Metin Bölümü:
──────────────────────────────

Mesleki örgütlenmemizin 53. yılına geldik, şimdi düşünüyorum da, kim bilir ne heyecanla ne coşkuyla kurulmuştur, tıpkı Cumhuriyetimiz gibi …

 

Bir örgüt niye kurulur ve amacı neye hizmet eder?.. Cevabı iyi, kötü   hepimiz biliyoruz, burada bunu anlatmaya gerek yok , ancak tepe örgütümüzün bildiğimiz bu amaca yönelik neredeyse hiçbir şey yapmadığı , hatta tabanının önünde aşılması gereken bir engel olarak görülmeye başladığı bir gerçekliktir eğer eczanelerimizin önceleri yavaş yavaş  sonra  hızla eriyerek yok olmasına ana etken giderek bizim örgütlerimiz olmaya başlamışsa artık burada örgüt değil örgütsüzlük var demektir.

──────────────────────────────

Yönerge 1:
Kayıtlarda "1200x521 pixels." ifadesini içeren satırdan "point(62,620)" ifadesini içeren satıra kadar her şeyi, bu iki satır da dahil olmak üzere, hiç değiştirmeden yazınız.

(Veri kümesi kayıtları)
──────────────────────────────

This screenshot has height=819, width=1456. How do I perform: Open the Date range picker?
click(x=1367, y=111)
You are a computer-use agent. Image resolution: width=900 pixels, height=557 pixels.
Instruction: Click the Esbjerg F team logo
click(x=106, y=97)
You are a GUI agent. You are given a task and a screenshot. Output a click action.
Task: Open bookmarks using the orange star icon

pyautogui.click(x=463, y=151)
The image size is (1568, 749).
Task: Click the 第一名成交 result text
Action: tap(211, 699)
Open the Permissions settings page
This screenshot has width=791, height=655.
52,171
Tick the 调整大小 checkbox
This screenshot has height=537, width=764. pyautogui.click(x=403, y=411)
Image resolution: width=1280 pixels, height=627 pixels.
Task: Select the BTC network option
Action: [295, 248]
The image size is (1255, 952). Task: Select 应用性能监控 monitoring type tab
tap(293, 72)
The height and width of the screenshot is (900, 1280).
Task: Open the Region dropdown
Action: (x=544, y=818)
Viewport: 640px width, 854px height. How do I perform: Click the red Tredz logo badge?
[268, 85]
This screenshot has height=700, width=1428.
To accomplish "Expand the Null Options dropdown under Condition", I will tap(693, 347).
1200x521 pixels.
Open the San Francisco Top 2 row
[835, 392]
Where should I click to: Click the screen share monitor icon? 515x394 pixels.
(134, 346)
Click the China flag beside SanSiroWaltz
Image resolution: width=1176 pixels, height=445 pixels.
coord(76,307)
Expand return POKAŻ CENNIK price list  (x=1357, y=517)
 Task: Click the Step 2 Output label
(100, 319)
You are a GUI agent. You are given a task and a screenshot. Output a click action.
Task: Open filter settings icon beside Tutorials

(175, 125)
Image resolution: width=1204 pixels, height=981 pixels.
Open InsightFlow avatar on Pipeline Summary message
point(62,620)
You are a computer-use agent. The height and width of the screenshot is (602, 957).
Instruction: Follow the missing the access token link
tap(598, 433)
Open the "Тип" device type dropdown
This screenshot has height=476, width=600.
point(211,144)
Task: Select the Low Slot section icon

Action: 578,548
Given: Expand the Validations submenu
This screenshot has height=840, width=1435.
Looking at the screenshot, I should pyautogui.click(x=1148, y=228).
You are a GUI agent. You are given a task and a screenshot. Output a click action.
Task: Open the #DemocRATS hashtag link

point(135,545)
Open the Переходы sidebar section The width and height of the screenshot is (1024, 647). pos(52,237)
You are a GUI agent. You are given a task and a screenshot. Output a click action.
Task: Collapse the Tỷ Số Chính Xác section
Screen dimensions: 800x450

──────────────────────────────

Yönerge 2:
Metin bölümüne göre mesleki örgütlenme kaçıncı yılına gelmiştir?

Beklenen Cevap 1:
1200x521 pixels.
Open the San Francisco Top 2 row
[835, 392]
Where should I click to: Click the screen share monitor icon? 515x394 pixels.
(134, 346)
Click the China flag beside SanSiroWaltz
Image resolution: width=1176 pixels, height=445 pixels.
coord(76,307)
Expand return POKAŻ CENNIK price list  (x=1357, y=517)
 Task: Click the Step 2 Output label
(100, 319)
You are a GUI agent. You are given a task and a screenshot. Output a click action.
Task: Open filter settings icon beside Tutorials

(175, 125)
Image resolution: width=1204 pixels, height=981 pixels.
Open InsightFlow avatar on Pipeline Summary message
point(62,620)

Beklenen Cevap 2:
53. yılına gelmiştir.